On the run-up to Valentine's Day, there's nothing quite like curling up on the sofa and watching a romance film. 

Here are the best British romance movies to watch this Valentine's Day, and be sure to vote for your favourite in the poll at the bottom of the article!

1. Pride and Prejudice (2005)

Jane Austen's most famous novel has had many adaptations, but Joe Wright's 2005 film starring Keira Knightly, aka the queen of British period dramas, and Matthew Macfadyen may be the most beautiful one to grace our screens. 

The film utilises some of the best examples of architecture in England, such as Chatsworth House in Derbyshire and gorgeous wild landscapes captured in natural light to complement the budding romance between headstrong Lizzie Bennet and the socially awkward Mr Darcy.


 2. About Time (2013)

This charming time travel romance directed by Richard Curtis stars Domhnall Gleeson, Rachel McAdams and Bill Nighy.
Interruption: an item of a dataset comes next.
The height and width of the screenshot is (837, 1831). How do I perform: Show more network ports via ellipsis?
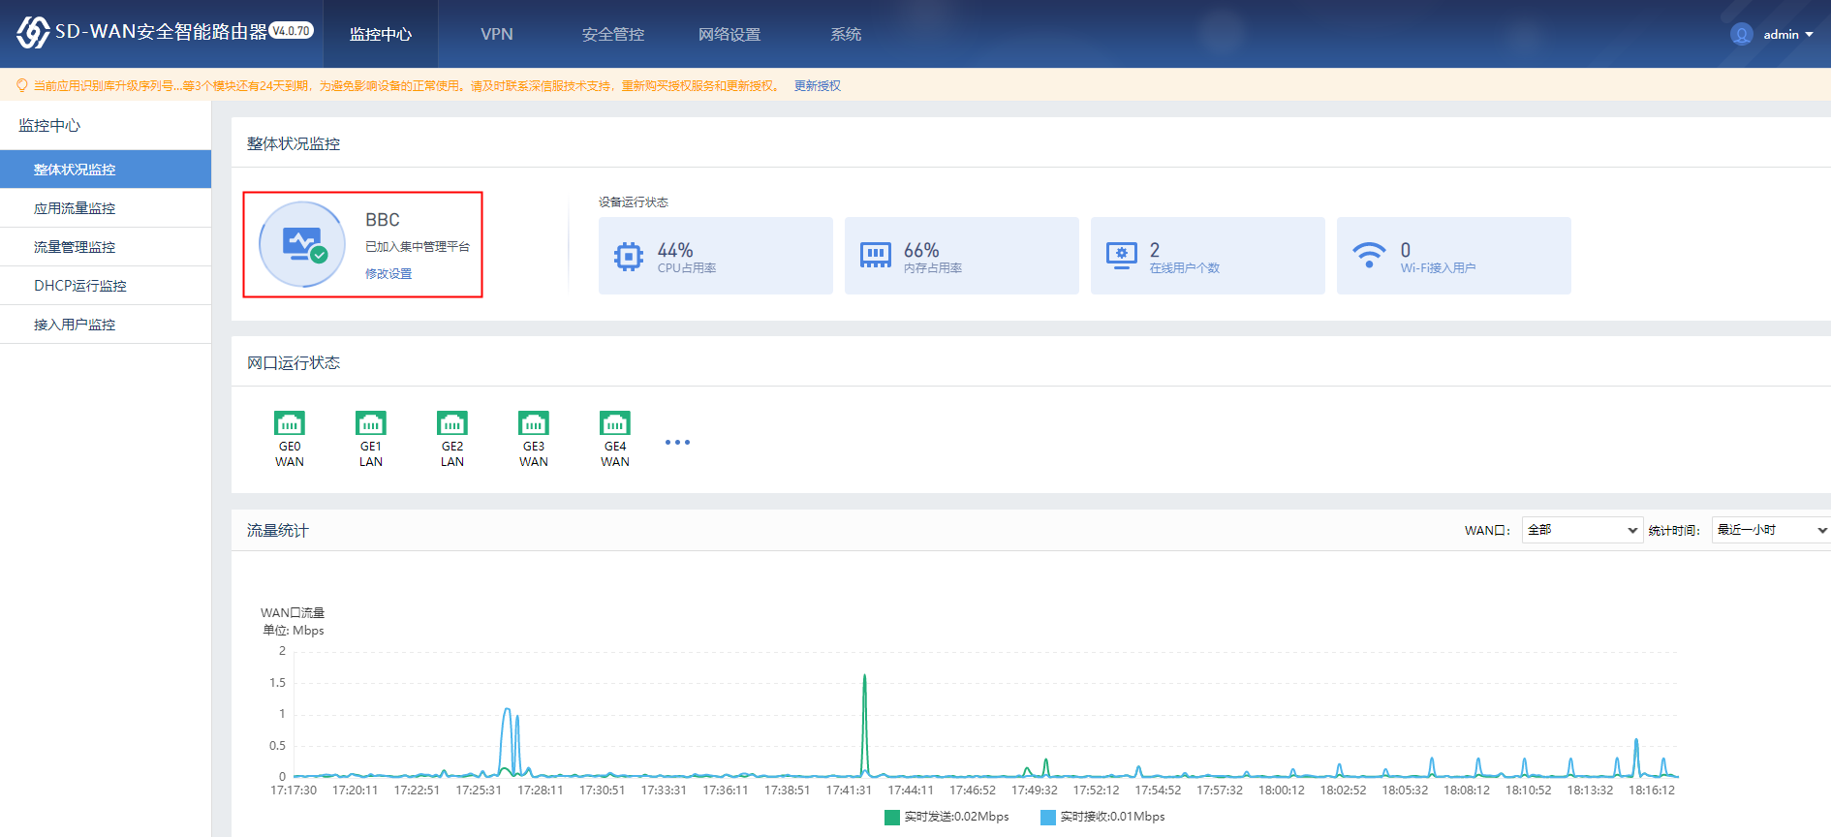click(x=677, y=442)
The film follows Gleeson's protagonist, Tim, as he discovers the men in his family have the power to travel back in time to moments they have lived. Deciding to use this gift to improve his love life, hilarity ensues, and things get a little messy!

Many of the film's scenes were shot in Cornwall, and it's easy to see why as these locations add a certain beauty only this beloved county could offer.


3. Four Weddings and a Funeral (1994)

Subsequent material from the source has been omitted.